The National Action Plan for the Protection and Promotion of Human Rights 2011 – 2016 as well as the full series of  Sri Lanka Rights Watch are available at the Peace & Reconciliation Website.

One of the few people who actually reads this column seriously drew my attention to what seemed inaccuracies when I last wrote about the detained. One point was my mentioning being asked to monitor implementation of the Interim Recommendations of the LLRC. He had thought the Committee looking into the LLRC Recommendations was composed only of bureaucrats, and thought I must have been referring to my task of convening the Task Force on the Human Rights Action Plan.

 He was certainly right in pointing out that I had no role with regard to the LLRC Recommendations. I suppose this seems peculiar, given my position as Adviser on Reconciliation, but I do see that bureaucrats like Mrs Wijeyatilaka and Mrs de Silva and Mr Dissanayake might seem more objective in their approach. My own worry is that such a monitoring committee should have a clear structure with transparent reporting requirements, and that I believe has yet to be set in place.

For my own part I am finding it difficult to provide publicly accessible reports on the Human Rights Action Plan, which I believe is a necessity. Sadly the website that should be devoted to this has still not been started, and I fear that it is not seen as urgent by anyone other than myself. This is a pity, because the sterling work that has been put in by many government agencies needs to be put on public record, while doing this systematically will also help us to see where there are shortcomings. Meanwhile the two young ladies who help me (reduced from three, because the one I worked most closely with initially has been translated to higher things) need constant guidance. Even the basic mechanism of fitting what has been reported to us as having been done, directly under the requirement as to action, had to be explained, and may take time to implement – through no fault of theirs I hasten to add, more a matter of scarcity of resources and of time for effective supervision.
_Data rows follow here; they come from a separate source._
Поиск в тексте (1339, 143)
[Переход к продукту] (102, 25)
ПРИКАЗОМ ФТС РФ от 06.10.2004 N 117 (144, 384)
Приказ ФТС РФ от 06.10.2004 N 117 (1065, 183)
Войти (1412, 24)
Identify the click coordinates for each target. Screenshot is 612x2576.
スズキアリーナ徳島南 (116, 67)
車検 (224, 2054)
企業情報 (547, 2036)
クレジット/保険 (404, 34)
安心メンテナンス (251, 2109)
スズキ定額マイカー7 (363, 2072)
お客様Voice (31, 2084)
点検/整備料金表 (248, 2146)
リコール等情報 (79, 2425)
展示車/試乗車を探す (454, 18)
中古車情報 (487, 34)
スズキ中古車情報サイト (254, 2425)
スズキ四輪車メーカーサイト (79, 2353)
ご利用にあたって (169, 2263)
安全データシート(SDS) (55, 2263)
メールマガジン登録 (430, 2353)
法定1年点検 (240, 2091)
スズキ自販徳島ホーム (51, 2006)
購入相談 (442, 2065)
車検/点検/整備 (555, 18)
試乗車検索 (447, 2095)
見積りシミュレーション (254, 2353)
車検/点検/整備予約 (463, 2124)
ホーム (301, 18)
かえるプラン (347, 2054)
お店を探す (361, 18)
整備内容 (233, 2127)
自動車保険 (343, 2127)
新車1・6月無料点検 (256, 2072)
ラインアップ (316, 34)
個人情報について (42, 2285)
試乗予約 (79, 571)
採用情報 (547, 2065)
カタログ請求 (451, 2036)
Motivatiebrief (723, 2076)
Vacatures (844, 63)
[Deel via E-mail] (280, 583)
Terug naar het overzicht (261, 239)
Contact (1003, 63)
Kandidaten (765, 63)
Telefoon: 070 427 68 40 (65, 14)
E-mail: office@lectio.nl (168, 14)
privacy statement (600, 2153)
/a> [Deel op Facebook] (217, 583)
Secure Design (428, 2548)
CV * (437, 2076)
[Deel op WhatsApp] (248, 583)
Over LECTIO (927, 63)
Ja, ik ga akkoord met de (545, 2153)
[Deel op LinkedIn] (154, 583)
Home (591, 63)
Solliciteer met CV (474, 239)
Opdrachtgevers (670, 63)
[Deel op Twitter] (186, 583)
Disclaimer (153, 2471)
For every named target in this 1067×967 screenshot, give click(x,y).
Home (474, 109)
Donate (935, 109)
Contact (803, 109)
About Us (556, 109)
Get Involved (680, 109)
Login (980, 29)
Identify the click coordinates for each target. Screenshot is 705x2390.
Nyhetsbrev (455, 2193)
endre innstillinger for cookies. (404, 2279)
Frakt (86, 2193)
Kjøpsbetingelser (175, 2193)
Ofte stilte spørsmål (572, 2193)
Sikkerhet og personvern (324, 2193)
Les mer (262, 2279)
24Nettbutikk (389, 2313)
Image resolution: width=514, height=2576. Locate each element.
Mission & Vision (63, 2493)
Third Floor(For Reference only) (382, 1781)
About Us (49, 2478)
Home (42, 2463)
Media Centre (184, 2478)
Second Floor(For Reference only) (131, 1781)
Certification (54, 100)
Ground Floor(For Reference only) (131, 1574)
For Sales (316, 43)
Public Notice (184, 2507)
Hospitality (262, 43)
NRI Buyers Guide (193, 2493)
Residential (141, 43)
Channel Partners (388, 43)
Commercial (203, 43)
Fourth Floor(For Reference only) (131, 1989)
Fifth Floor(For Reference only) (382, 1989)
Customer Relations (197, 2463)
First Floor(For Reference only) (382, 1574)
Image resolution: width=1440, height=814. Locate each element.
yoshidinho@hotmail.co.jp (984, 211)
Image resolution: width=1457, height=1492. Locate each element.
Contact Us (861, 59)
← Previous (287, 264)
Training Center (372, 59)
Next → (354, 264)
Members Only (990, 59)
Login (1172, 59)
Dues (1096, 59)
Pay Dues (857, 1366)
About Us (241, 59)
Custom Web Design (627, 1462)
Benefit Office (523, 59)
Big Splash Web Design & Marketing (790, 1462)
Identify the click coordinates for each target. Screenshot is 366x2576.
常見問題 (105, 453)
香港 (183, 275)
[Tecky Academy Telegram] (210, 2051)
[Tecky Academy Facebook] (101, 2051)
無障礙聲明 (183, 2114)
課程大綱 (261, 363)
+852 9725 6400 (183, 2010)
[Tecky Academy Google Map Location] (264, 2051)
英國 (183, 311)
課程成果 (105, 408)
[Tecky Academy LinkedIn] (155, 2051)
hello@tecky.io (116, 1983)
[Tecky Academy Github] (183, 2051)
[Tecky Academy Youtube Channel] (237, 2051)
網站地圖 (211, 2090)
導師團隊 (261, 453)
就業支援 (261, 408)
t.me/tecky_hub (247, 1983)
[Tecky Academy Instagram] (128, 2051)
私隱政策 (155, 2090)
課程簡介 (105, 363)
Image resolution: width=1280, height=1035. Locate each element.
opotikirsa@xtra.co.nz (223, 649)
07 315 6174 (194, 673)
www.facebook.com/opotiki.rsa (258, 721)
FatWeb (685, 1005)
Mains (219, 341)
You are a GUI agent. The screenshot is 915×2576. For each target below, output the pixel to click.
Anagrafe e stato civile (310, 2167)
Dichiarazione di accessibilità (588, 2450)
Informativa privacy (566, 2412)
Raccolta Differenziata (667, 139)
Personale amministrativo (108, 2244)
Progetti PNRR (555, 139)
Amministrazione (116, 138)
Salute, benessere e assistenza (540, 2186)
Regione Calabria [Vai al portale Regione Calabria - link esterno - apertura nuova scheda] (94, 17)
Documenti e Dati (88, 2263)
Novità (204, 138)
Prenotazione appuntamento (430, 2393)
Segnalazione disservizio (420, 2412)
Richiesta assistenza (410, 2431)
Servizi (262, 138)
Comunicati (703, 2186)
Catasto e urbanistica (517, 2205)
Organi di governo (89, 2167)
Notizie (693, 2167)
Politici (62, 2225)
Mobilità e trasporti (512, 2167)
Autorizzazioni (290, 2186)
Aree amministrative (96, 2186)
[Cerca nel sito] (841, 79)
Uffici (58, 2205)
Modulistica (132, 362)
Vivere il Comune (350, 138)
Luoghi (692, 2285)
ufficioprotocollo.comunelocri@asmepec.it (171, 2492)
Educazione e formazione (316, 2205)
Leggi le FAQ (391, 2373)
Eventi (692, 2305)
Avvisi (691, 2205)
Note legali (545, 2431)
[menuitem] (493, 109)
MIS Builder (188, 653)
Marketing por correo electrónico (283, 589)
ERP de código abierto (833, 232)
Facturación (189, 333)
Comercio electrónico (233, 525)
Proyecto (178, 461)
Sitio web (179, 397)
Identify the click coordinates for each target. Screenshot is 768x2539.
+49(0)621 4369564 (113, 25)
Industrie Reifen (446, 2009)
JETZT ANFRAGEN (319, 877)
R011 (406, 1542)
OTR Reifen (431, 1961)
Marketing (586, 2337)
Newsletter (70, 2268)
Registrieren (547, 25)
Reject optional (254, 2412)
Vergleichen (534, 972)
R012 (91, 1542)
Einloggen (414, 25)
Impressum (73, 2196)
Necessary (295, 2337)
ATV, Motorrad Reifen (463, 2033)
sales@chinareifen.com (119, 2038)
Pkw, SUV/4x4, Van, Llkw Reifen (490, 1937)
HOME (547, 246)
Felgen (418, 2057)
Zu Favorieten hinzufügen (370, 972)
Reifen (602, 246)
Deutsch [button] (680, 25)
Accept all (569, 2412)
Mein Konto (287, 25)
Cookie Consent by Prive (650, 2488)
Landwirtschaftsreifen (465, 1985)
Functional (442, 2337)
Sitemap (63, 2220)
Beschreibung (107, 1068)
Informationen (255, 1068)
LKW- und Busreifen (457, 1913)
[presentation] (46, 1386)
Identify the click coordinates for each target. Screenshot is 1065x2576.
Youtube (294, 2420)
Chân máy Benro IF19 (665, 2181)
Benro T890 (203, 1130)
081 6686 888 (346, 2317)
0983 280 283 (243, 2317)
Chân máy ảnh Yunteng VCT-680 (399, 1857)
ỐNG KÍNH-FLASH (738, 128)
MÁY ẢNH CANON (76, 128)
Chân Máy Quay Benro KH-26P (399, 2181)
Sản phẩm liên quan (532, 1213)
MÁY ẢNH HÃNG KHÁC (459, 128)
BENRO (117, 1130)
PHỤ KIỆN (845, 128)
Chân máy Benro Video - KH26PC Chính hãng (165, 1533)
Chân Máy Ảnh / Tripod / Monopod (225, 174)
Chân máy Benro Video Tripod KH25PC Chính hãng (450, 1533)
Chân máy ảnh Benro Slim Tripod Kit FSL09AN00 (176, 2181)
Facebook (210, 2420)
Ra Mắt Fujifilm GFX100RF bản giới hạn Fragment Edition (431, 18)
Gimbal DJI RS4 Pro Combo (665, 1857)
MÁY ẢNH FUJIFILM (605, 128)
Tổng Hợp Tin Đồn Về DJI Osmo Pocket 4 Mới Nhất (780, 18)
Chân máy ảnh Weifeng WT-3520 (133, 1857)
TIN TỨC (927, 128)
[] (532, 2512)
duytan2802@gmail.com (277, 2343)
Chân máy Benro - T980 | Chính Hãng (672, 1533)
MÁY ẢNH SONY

I was too hasty however in agreeing with my interlocutor that he was correct in doubting what I had written about my monitoring role. That had in fact been with regard to the Interim Recommendations, implementation of which, belatedly, I was asked to monitor. Those had been excellent, and as yet another of the Commissioners noted at the Kotelawala Defence University Symposium on Reconciliation and Sustainable Development, had they been implemented expeditiously, many problems would already have been solved. My monitoring role, it should be noted, was a complete failure, though not I think through any fault of my own, or for want of trying.

In actual fact some of the recommendations had indeed been implemented, but unfortunately the Inter-Ministerial Committee tasked with the job never met, and therefore action was piecemeal. The public, indeed the stakeholders in Reconciliation, did not know what had been achieved, and there was no way of focusing attention on areas that required heightened activity. I was myself in despair, even though I was assured that things were happening, and it was only after several reminders that the then Attorney General gave me a comprehensive breakdown of what had happened in the area with which he had concerned himself in particular.

The figures were read off a sheet of paper, but they were quite heartening. I had known already of the excellent work being done by the Commissioner General of Rehabilitation, but it was good to have it certified as it were that there were only about 3000 left with the CGR of the 10790 who had surrendered in 2009 as former combatants.

I got those figures about a year ago, and last week I was given the current position. Of the 10790, 9832 had only undergone rehabilitation, while 958 had been detained for further investigation, Of those 586 had gone back into rehabilitation, while 79 had been released or bailed out. So of the original figure, only 293 are still under detention. Inclusive both of those who had only been in rehabilitation, and those who had been sent for rehabilitation after detention, there are now only 628 being rehabilitated currently.

Or, rather, there are also 34 more, who were sent for rehabilitation from amongst those who had been in detention before the conflict ended, but that is another story, and I will have to look later at precise statistics regarding those earlier detainees.

Insofar as rehabilitation was accepted as a means of dealing with some of them, 1257 of them had been placed in the charge of the Rehabilitation Bureau. Thus, with 34 only still in rehabilitation, we see that 1223 of them have gone home,  contributing to the figure of 10973 who are reported as having been reintegrated.

This last however may be the wrong word, since unfortunately government forgot to specify responsibility for the reintegration process. While the Bureau of the Commissioner General for Rehabilitation does what it can, it has no formal responsibility for this. Nor has anyone else, though I should note that the Rehabilitation Authority is now responsible for the innovative loan scheme that government began.

It would make sense then for government to give formal responsibility for Reintegration to the Rehabilitation Authority, and make the BCGR its operating arm since the Authority does not have the resources to do the job effectively. What is required in this regard was specified in the Policy Document on Rehabilitation and Reintegration prepared by the Ministry of Disaster Management and Human Rights in 2009, but unfortunately that fell by the wayside since in theory another Ministry was responsible for the process, and turf wars prevented formal adoption of the Policy, though the CGR carried out whatever in it came within his purview. But he could do more, including accessing funds from sources such as the UN Peace Building Fund which is intended for such purposes but, to do this, specific allocation of responsibility is desirable.